=== TASK INPUT ===

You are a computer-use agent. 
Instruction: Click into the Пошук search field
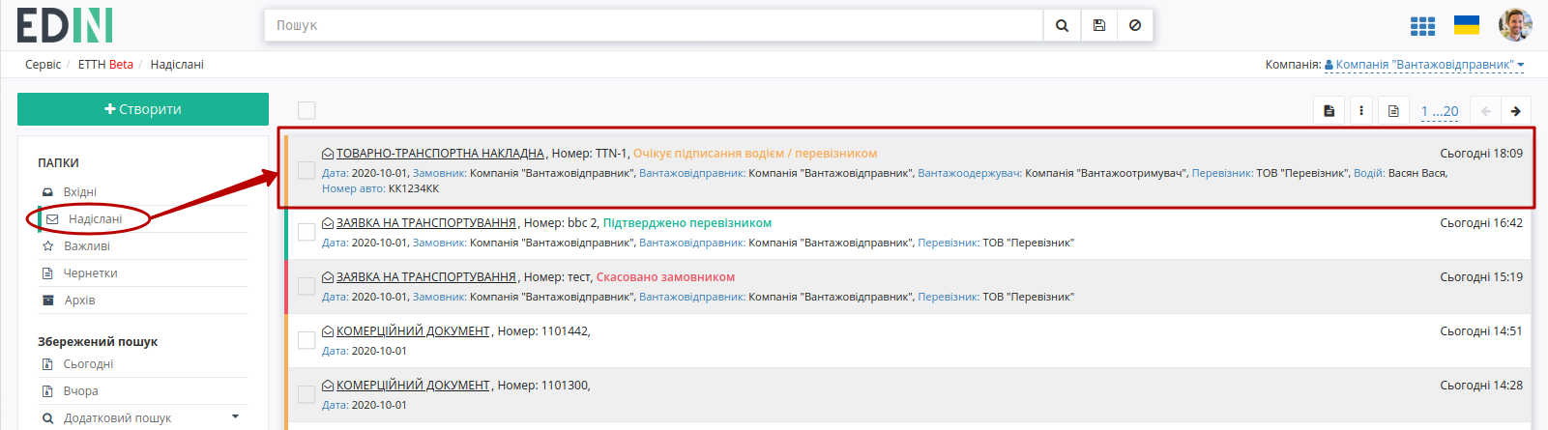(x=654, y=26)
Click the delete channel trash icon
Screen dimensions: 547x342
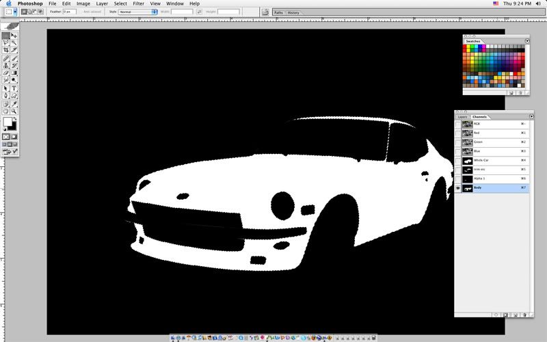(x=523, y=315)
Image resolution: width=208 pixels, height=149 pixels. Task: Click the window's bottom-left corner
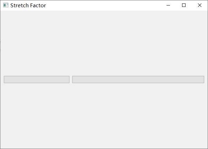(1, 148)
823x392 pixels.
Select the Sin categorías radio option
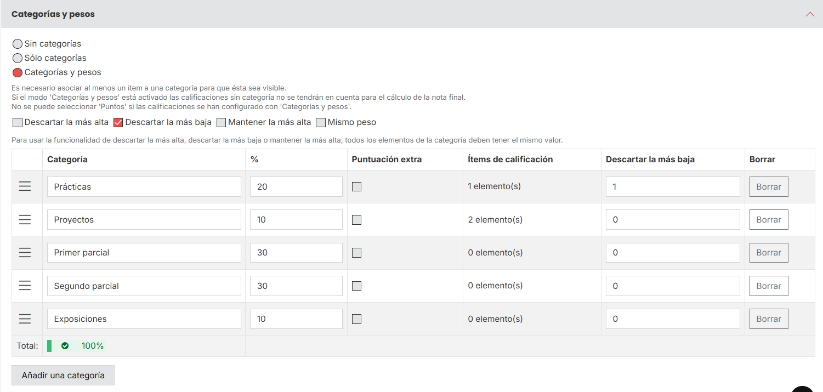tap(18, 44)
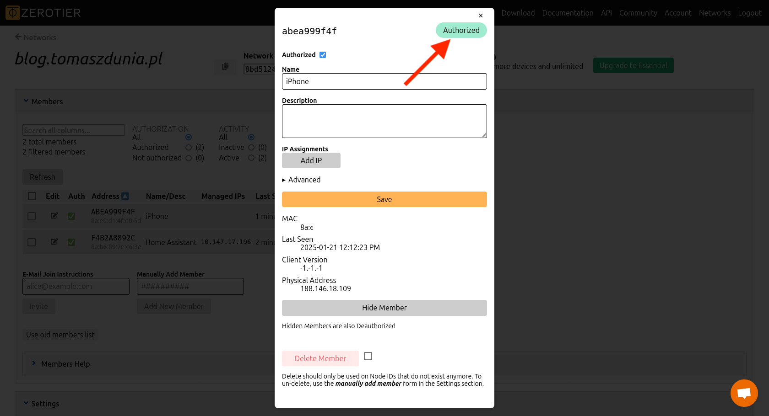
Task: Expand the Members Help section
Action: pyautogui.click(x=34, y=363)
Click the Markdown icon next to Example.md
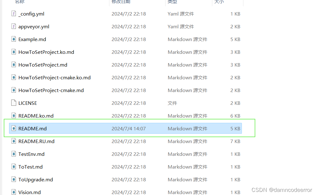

===

PROBLEM DETAILS: Take every line from the records above that has the word "icon" and copy it.

ANSWER TO THIS EXERCISE:
Click the delete channel trash icon
Click the Markdown icon next to Example.md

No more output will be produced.